◆ **Task**
Locate "You are a computer-use agent." in the records below, then copy its line and every following line exactly, without the pictures.

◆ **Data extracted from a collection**

********************

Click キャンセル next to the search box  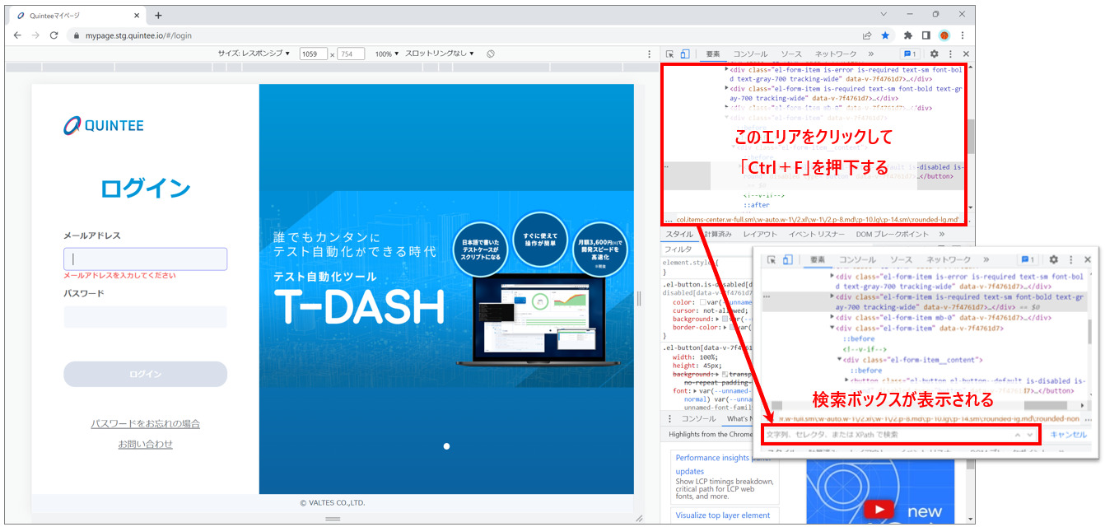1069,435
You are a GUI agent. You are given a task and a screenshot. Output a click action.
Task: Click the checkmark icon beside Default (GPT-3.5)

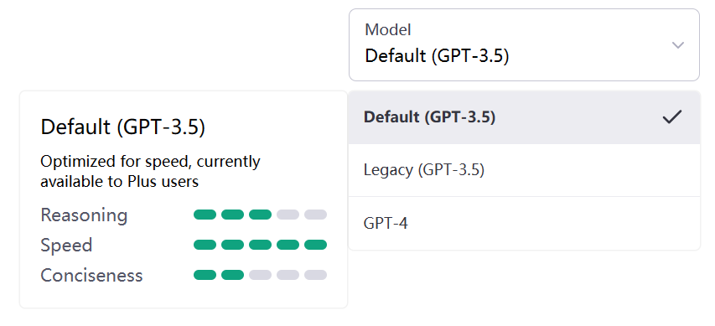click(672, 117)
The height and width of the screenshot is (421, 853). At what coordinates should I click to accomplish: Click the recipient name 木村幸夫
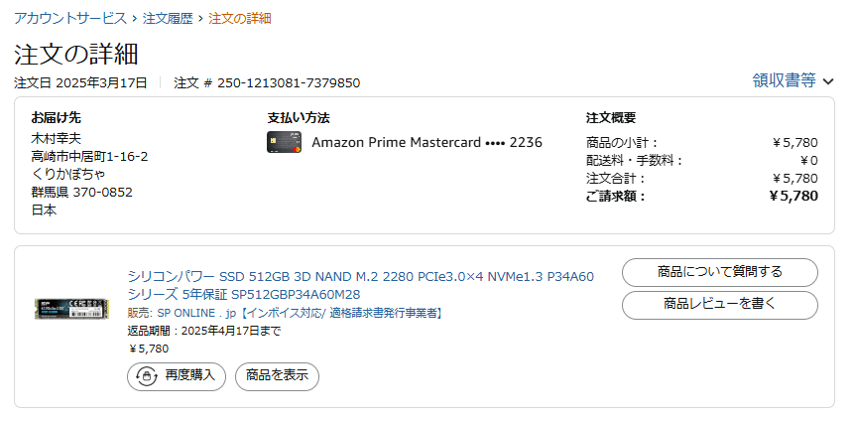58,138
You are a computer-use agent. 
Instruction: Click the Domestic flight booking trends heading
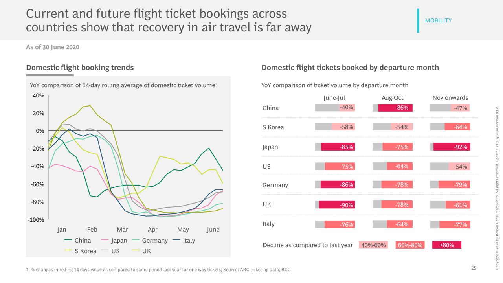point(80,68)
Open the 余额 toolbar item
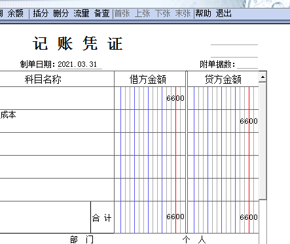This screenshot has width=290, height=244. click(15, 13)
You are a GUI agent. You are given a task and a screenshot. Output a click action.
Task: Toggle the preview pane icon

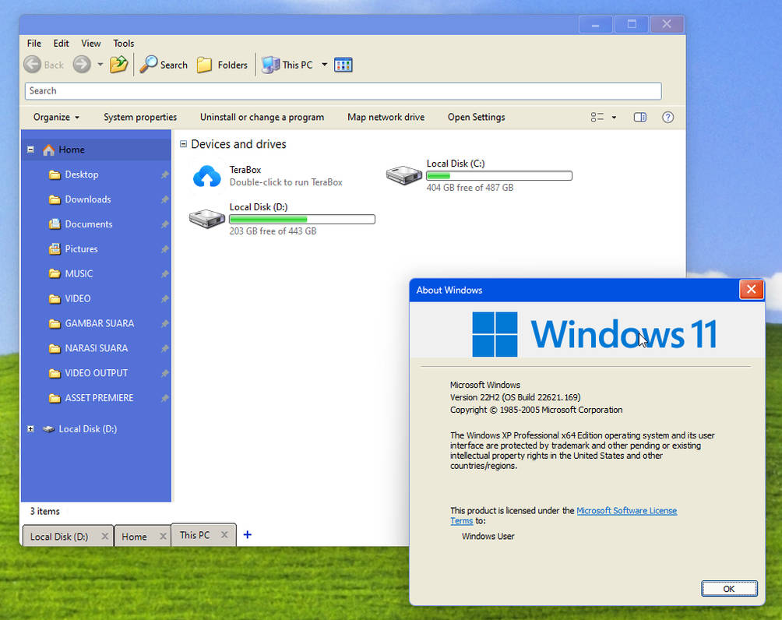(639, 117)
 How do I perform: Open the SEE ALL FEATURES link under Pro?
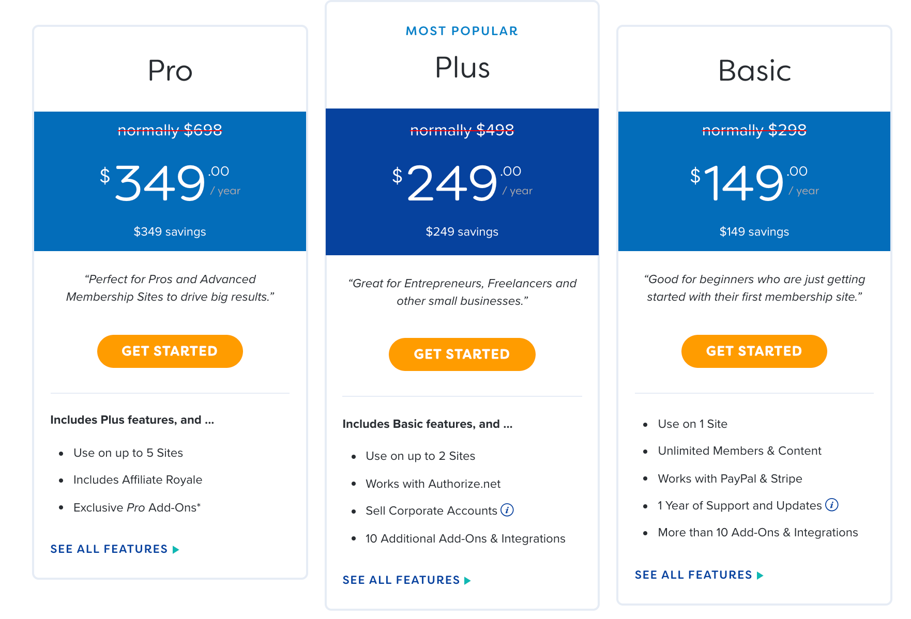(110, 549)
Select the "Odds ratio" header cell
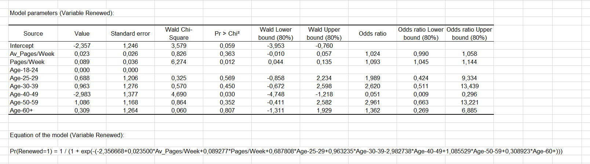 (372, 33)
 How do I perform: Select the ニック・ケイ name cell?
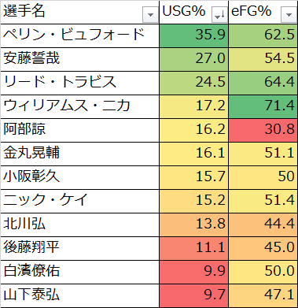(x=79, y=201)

********************

◆ **Task response**
You are a computer-use agent. 
Instruction: Click the Domestic flight booking trends heading
point(80,68)
Open the 余额 toolbar item
This screenshot has width=290, height=244. click(15, 13)
You are a GUI agent. You are given a task and a screenshot. Output a click action.
Task: Toggle the preview pane icon

(639, 117)
 How do I perform: Open the SEE ALL FEATURES link under Pro?
(110, 549)
Select the "Odds ratio" header cell
 (372, 33)
 How do I perform: Select the ニック・ケイ name cell?
(x=79, y=201)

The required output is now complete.